_Written task_
Please render every line of the material below as a Markdown table with the columns Row and Material line, omitting blank lines.

──────── Records for the exercise ────────

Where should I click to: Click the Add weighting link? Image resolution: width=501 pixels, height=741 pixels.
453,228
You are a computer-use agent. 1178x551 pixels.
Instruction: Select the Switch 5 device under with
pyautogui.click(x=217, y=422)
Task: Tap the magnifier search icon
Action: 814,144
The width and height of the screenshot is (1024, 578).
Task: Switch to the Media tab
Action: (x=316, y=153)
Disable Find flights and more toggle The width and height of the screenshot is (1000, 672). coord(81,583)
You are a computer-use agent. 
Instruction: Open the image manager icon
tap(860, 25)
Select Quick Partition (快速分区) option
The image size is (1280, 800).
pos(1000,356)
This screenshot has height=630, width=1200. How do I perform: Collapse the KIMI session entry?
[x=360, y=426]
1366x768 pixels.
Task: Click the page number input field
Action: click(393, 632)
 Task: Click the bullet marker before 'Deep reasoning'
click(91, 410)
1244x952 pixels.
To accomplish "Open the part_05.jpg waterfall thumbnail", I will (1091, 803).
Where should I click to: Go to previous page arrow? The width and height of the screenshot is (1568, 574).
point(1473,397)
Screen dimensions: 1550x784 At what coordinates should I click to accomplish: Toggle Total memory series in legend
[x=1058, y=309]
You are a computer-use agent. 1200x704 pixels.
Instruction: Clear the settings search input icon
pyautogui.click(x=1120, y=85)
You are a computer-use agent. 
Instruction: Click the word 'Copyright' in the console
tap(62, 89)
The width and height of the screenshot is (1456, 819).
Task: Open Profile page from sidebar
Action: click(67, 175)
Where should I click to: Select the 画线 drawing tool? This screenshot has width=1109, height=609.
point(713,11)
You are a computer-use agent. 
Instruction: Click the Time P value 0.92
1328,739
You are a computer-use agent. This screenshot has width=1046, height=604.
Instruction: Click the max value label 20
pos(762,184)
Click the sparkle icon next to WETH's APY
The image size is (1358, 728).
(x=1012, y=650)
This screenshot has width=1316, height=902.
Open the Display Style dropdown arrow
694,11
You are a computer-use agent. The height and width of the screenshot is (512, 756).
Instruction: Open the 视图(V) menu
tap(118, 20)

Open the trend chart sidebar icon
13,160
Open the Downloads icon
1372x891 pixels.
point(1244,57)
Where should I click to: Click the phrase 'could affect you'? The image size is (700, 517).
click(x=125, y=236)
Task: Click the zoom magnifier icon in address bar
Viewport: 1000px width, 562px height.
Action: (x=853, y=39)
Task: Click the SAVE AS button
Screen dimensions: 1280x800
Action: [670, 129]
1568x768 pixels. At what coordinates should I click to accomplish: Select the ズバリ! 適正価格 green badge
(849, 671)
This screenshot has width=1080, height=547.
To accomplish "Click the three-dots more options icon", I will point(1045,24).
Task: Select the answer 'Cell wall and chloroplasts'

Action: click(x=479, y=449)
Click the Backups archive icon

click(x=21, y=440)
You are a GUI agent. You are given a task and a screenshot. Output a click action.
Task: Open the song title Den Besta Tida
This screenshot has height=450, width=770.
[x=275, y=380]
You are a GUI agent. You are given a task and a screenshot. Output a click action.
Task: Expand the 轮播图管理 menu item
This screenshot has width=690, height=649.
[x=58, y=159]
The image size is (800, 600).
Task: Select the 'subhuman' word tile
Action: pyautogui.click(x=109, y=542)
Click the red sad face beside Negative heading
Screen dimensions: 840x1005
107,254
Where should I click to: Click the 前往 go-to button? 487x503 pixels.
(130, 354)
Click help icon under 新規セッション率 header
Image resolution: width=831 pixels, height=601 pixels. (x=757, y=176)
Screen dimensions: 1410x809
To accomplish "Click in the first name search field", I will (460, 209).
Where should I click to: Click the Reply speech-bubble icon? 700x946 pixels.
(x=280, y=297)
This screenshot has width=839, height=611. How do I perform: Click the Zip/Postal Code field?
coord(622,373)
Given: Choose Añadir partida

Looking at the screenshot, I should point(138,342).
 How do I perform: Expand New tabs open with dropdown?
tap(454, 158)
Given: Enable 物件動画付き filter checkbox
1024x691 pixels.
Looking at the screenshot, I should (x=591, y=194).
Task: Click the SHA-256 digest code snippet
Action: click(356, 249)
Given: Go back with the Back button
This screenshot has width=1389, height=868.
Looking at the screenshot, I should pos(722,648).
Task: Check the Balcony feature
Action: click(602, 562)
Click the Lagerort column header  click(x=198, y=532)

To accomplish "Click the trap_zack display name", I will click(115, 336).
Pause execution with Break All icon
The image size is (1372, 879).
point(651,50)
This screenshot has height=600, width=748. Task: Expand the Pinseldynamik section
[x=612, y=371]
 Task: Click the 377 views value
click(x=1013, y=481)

────────

_Result of the task_
| Row | Material line |
|---|---|
| 1 | Where should I click to: Click the Add weighting link? Image resolution: width=501 pixels, height=741 pixels. |
| 2 | 453,228 |
| 3 | You are a computer-use agent. 1178x551 pixels. |
| 4 | Instruction: Select the Switch 5 device under with |
| 5 | pyautogui.click(x=217, y=422) |
| 6 | Task: Tap the magnifier search icon |
| 7 | Action: 814,144 |
| 8 | The width and height of the screenshot is (1024, 578). |
| 9 | Task: Switch to the Media tab |
| 10 | Action: (x=316, y=153) |
| 11 | Disable Find flights and more toggle The width and height of the screenshot is (1000, 672). coord(81,583) |
| 12 | You are a computer-use agent.  |
| 13 | Instruction: Open the image manager icon |
| 14 | tap(860, 25) |
| 15 | Select Quick Partition (快速分区) option |
| 16 | The image size is (1280, 800). |
| 17 | pos(1000,356) |
| 18 | This screenshot has height=630, width=1200. How do I perform: Collapse the KIMI session entry? |
| 19 | [x=360, y=426] |
| 20 | 1366x768 pixels. |
| 21 | Task: Click the page number input field |
| 22 | Action: click(393, 632) |
| 23 |  Task: Click the bullet marker before 'Deep reasoning' |
| 24 | click(91, 410) |
| 25 | 1244x952 pixels. |
| 26 | To accomplish "Open the part_05.jpg waterfall thumbnail", I will (1091, 803). |
| 27 | Where should I click to: Go to previous page arrow? The width and height of the screenshot is (1568, 574). |
| 28 | point(1473,397) |
| 29 | Screen dimensions: 1550x784 At what coordinates should I click to accomplish: Toggle Total memory series in legend |
| 30 | [x=1058, y=309] |
| 31 | You are a computer-use agent. 1200x704 pixels. |
| 32 | Instruction: Clear the settings search input icon |
| 33 | pyautogui.click(x=1120, y=85) |
| 34 | You are a computer-use agent.  |
| 35 | Instruction: Click the word 'Copyright' in the console |
| 36 | tap(62, 89) |
| 37 | The width and height of the screenshot is (1456, 819). |
| 38 | Task: Open Profile page from sidebar |
| 39 | Action: click(67, 175) |
| 40 | Where should I click to: Select the 画线 drawing tool? This screenshot has width=1109, height=609. |
| 41 | point(713,11) |
| 42 | You are a computer-use agent.  |
| 43 | Instruction: Click the Time P value 0.92 |
| 44 | 1328,739 |
| 45 | You are a computer-use agent. This screenshot has width=1046, height=604. |
| 46 | Instruction: Click the max value label 20 |
| 47 | pos(762,184) |
| 48 | Click the sparkle icon next to WETH's APY |
| 49 | The image size is (1358, 728). |
| 50 | (x=1012, y=650) |
| 51 | This screenshot has width=1316, height=902. |
| 52 | Open the Display Style dropdown arrow |
| 53 | 694,11 |
| 54 | You are a computer-use agent. The height and width of the screenshot is (512, 756). |
| 55 | Instruction: Open the 视图(V) menu |
| 56 | tap(118, 20) |
| 57 | Open the trend chart sidebar icon |
| 58 | 13,160 |
| 59 | Open the Downloads icon |
| 60 | 1372x891 pixels. |
| 61 | point(1244,57) |
| 62 | Where should I click to: Click the phrase 'could affect you'? The image size is (700, 517). |
| 63 | click(x=125, y=236) |
| 64 | Task: Click the zoom magnifier icon in address bar |
| 65 | Viewport: 1000px width, 562px height. |
| 66 | Action: (x=853, y=39) |
| 67 | Task: Click the SAVE AS button |
| 68 | Screen dimensions: 1280x800 |
| 69 | Action: [670, 129] |
| 70 | 1568x768 pixels. At what coordinates should I click to accomplish: Select the ズバリ! 適正価格 green badge |
| 71 | (849, 671) |
| 72 | This screenshot has width=1080, height=547. |
| 73 | To accomplish "Click the three-dots more options icon", I will point(1045,24). |
| 74 | Task: Select the answer 'Cell wall and chloroplasts' |
| 75 | Action: click(x=479, y=449) |
| 76 | Click the Backups archive icon |
| 77 | click(x=21, y=440) |
| 78 | You are a GUI agent. You are given a task and a screenshot. Output a click action. |
| 79 | Task: Open the song title Den Besta Tida |
| 80 | This screenshot has height=450, width=770. |
| 81 | [x=275, y=380] |
| 82 | You are a GUI agent. You are given a task and a screenshot. Output a click action. |
| 83 | Task: Expand the 轮播图管理 menu item |
| 84 | This screenshot has width=690, height=649. |
| 85 | [x=58, y=159] |
| 86 | The image size is (800, 600). |
| 87 | Task: Select the 'subhuman' word tile |
| 88 | Action: pyautogui.click(x=109, y=542) |
| 89 | Click the red sad face beside Negative heading |
| 90 | Screen dimensions: 840x1005 |
| 91 | 107,254 |
| 92 | Where should I click to: Click the 前往 go-to button? 487x503 pixels. |
| 93 | (130, 354) |
| 94 | Click help icon under 新規セッション率 header |
| 95 | Image resolution: width=831 pixels, height=601 pixels. (x=757, y=176) |
| 96 | Screen dimensions: 1410x809 |
| 97 | To accomplish "Click in the first name search field", I will (460, 209). |
| 98 | Where should I click to: Click the Reply speech-bubble icon? 700x946 pixels. |
| 99 | (x=280, y=297) |
| 100 | This screenshot has width=839, height=611. How do I perform: Click the Zip/Postal Code field? |
| 101 | coord(622,373) |
| 102 | Given: Choose Añadir partida |
| 103 | Looking at the screenshot, I should point(138,342). |
| 104 |  How do I perform: Expand New tabs open with dropdown? |
| 105 | tap(454, 158) |
| 106 | Given: Enable 物件動画付き filter checkbox |
| 107 | 1024x691 pixels. |
| 108 | Looking at the screenshot, I should (x=591, y=194). |
| 109 | Task: Click the SHA-256 digest code snippet |
| 110 | Action: click(356, 249) |
| 111 | Given: Go back with the Back button |
| 112 | This screenshot has width=1389, height=868. |
| 113 | Looking at the screenshot, I should pos(722,648). |
| 114 | Task: Check the Balcony feature |
| 115 | Action: click(602, 562) |
| 116 | Click the Lagerort column header  click(x=198, y=532) |
| 117 | To accomplish "Click the trap_zack display name", I will click(115, 336). |
| 118 | Pause execution with Break All icon |
| 119 | The image size is (1372, 879). |
| 120 | point(651,50) |
| 121 | This screenshot has height=600, width=748. Task: Expand the Pinseldynamik section |
| 122 | [x=612, y=371] |
| 123 |  Task: Click the 377 views value |
| 124 | click(x=1013, y=481) |